Agcom: ok a modifiche codice condotta per influencer, anche sul gioco
"Gli influencer rispettano i divieti ivi previsti con riferimento a sigarette e agli altri prodotti a base di tabacco o contenenti nicotina, inclusi i prodotti di nuova generazione di cui al decreto legislativo 12 gennaio 2016 n. 6, le sigarette elettroniche e i contenitori di liquido di ricarica (art. 43, comma 1, lett. d)), gioco d’azzardo (art. 43, comma 1, lett. h)), medicinali e cure mediche che, nel territorio italiano, si possono ottenere unicamente su prescrizione medica (art. 43, comma 1, lett. f))."
Lo si legge nel Codice di condotta per gli Influencer per il quale l'Autorità garante per le comunicazioni ha approvato le modifiche assieme alle modifiche delle "Linee guida volte a garantire il rispetto delle disposizioni del Testo unico da parte degli influencer e istituzione di un apposito Tavolo tecnico".
Spiega il Codice nella premessa che le disposizioni si applicano agli "influencer rilevanti", ossia quelli "che raggiungono un numero di iscritti (i cosiddetti follower) pari ad almeno 500.000 su almeno una delle piattaforme di social media o condivisione di video utilizzate, o un numero di visualizzazioni medie mensili1 pari a un milione su almeno una delle piattaforme di social media o di condivisione video utilizzate", come si legge nelle Linee di condotta, anche se più sotto si legge che "le soglie individuate possono essere oggetto di periodica revisione da parte dell’Autorità, anche a fronte dell’eventuale implementazione di nuove piattaforme di social media".
Questo anche perché "l’Autorità intende, dunque, individuare le disposizioni immediatamente applicabili agli influencer rilevanti, assicurandosi, tuttavia, di non prevedere adempimenti e oneri non necessari."
E aggiunge ancora che "tenuto conto della peculiarità dell’attività oggetto di regolazione, appare opportuno individuare attraverso uno o più codici di condotta le ulteriori misure e le modalità mediante le quali gli influencer adeguino la propria attività al fine di garantire, da parte degli stessi, il rispetto delle disposizioni del Testo unico che risultino loro applicabili, come sopra individuate."
Per la Tutela dei diritti fondamentali, minori e altre categorie vulnerabili, come si legge invece nel Codice di condotta, "gli influencer rispettano le norme in tema di tutela dei minori non pubblicando contenuti gravemente nocivi allo sviluppo fisico, mentale o morale dei minori", ma anche evitano di pubblicare "contenuti che possono trarre in inganno il pubblico – anche per mezzo di omissioni, ambiguità o esagerazioni – in relazione alla natura e agli effetti dei beni o servizi offerti" e "evitano ogni forma di sfruttamento della superstizione, della credulità o della paura, in particolare degli utenti psicologicamente più vulnerabili".
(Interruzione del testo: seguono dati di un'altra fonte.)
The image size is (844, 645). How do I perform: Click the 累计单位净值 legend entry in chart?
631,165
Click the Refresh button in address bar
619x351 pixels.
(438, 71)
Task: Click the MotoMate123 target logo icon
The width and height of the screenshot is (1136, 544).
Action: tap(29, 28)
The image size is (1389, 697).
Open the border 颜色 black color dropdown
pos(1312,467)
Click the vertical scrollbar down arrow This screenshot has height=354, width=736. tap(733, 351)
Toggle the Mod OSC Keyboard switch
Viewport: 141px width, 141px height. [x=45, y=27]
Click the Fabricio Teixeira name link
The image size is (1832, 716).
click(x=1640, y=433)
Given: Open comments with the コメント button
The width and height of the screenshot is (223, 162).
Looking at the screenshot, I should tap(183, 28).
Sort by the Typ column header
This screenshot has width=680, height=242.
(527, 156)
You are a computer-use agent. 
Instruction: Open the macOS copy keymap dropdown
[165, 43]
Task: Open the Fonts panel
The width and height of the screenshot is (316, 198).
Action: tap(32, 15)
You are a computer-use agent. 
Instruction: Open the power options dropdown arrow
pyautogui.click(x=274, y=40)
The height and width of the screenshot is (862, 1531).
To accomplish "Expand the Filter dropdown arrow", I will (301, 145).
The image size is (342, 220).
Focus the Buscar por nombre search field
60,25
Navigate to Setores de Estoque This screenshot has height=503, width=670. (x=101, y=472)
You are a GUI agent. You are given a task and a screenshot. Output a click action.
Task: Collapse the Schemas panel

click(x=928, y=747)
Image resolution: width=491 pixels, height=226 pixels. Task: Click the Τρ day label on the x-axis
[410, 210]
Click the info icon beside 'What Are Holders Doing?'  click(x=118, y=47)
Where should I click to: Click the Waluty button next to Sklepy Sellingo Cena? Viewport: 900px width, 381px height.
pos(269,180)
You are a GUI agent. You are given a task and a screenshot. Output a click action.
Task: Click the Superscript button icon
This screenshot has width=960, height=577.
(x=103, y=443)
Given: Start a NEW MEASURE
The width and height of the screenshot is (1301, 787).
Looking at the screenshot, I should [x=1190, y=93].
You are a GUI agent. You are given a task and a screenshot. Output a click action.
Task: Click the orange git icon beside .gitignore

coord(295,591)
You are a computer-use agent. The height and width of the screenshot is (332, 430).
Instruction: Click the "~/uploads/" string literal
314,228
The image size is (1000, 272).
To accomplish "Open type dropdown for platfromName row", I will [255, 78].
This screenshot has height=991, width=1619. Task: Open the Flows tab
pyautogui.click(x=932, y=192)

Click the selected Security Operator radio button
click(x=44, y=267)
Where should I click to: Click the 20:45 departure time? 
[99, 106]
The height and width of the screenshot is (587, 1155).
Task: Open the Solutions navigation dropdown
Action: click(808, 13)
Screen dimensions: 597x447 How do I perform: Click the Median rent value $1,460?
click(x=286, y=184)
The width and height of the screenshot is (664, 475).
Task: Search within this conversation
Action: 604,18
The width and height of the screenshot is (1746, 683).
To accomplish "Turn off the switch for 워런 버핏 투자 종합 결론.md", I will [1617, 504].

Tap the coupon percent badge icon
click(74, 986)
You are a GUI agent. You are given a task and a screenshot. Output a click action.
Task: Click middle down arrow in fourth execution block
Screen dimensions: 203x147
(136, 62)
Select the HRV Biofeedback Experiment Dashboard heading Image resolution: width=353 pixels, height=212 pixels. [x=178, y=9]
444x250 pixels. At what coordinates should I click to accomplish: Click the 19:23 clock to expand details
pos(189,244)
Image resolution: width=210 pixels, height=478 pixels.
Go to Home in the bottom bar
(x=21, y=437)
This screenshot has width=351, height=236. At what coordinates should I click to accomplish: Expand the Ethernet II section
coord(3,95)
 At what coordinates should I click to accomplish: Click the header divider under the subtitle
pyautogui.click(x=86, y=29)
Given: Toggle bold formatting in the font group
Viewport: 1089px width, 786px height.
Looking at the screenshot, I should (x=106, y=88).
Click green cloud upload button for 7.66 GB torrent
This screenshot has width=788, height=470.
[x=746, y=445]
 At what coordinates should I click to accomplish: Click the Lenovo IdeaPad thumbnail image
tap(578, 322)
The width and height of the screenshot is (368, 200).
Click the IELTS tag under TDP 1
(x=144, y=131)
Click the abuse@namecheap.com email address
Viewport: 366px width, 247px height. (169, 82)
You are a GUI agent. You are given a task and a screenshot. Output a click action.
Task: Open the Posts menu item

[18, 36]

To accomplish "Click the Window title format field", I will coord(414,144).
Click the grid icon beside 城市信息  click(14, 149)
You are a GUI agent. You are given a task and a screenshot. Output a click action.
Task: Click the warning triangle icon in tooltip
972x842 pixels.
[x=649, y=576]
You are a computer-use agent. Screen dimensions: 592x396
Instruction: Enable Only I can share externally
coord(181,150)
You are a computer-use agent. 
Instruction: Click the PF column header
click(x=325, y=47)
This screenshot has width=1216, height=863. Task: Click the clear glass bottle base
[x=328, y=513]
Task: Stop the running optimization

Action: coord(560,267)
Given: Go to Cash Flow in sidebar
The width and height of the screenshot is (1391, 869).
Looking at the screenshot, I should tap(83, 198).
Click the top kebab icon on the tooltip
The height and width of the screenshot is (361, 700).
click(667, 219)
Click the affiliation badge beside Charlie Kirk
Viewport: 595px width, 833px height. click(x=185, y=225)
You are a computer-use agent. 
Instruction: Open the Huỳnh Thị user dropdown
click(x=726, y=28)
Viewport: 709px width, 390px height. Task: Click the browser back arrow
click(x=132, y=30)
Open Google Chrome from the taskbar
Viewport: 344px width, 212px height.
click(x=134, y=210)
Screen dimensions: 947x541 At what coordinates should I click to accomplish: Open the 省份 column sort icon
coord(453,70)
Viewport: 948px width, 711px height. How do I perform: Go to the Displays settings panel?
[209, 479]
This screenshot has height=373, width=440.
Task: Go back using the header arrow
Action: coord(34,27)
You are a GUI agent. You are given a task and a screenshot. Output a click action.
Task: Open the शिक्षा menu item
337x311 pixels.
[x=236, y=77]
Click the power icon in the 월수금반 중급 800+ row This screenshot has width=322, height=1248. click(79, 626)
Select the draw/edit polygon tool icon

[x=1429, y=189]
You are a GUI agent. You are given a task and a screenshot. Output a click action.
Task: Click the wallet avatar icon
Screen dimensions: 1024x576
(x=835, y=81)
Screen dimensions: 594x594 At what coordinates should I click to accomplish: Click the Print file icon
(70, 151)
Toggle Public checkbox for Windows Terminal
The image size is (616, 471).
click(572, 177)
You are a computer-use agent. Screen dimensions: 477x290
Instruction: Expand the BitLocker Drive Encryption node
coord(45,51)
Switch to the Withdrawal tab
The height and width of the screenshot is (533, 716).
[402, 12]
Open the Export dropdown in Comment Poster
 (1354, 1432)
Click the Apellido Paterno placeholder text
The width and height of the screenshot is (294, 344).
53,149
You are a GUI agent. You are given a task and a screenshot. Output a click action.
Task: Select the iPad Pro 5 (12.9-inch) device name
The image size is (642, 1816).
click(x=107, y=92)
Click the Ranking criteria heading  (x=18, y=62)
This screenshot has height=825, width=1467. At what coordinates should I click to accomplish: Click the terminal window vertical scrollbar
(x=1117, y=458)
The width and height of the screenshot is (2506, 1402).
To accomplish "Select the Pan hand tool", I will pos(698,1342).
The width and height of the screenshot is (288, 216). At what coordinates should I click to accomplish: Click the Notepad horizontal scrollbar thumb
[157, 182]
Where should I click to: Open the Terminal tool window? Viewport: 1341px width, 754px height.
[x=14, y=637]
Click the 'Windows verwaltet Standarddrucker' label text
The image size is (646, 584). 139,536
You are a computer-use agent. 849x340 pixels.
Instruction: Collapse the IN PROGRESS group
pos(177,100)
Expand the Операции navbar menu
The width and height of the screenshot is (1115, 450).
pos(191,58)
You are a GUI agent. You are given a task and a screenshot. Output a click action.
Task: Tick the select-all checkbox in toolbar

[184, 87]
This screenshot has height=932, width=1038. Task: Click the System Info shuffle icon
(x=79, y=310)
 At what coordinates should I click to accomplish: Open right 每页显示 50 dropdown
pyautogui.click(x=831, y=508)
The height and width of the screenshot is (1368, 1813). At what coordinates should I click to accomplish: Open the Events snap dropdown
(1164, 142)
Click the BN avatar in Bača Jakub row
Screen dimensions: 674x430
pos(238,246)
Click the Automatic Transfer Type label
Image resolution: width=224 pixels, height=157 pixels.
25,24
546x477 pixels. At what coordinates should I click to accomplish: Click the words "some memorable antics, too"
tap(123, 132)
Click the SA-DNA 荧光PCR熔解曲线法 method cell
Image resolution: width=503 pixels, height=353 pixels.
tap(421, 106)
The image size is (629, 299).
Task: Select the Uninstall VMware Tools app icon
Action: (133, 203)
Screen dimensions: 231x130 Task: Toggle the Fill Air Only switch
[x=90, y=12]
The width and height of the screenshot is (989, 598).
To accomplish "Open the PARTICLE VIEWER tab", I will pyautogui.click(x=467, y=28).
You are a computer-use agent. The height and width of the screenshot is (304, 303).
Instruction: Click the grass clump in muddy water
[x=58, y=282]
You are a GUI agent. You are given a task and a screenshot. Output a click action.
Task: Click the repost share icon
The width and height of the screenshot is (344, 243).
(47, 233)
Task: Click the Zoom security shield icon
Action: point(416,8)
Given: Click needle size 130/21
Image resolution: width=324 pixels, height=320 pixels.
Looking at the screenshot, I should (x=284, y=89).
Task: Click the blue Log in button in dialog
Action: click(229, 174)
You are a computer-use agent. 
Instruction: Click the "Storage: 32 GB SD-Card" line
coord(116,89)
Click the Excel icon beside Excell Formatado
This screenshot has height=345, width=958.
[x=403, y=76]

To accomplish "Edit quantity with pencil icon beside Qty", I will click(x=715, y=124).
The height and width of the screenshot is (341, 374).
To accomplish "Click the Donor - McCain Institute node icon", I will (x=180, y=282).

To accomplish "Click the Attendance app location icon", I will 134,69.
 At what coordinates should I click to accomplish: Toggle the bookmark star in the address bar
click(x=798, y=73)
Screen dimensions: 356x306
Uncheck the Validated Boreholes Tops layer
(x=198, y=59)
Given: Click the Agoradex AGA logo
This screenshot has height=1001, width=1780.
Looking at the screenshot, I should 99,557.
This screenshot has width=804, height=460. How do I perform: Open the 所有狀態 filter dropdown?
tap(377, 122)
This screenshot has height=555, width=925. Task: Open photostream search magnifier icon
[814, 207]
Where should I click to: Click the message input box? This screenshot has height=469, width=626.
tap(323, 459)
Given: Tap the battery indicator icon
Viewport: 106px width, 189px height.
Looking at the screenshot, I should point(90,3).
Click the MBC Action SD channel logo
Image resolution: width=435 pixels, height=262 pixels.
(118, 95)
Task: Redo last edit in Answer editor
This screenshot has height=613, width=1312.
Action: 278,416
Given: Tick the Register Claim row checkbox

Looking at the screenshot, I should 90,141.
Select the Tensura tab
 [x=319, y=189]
"L’influencer che modifica, del tutto o in parte, i contenuti audiovisivi attraverso l’utilizzo di filtri e/o applicazioni software in misura tale da incidere potenzialmente sullo sviluppo dei minori, diffondendo modelli irrealistici e/o promuovendo prodotti e servizi che fanno ipotizzare prestazioni ed effetti non coerenti con le loro caratteristiche, lo segnala con una delle seguenti diciture: contenuto modificato, foto modificata, video modificato, foto filtrata, video filtrato, filtri."
In ambito pubblicitario "gli influencer adottano la segnaletica individuata nel Regolamento Digital Chart dell’Istituto di Autodisciplina pubblicitaria (IAP) nella versione in vigore al momento dell’adozione del Codice di condotta" anche in tema di sponsorizzazioni, televendite e prodotti presentati in ambienti social.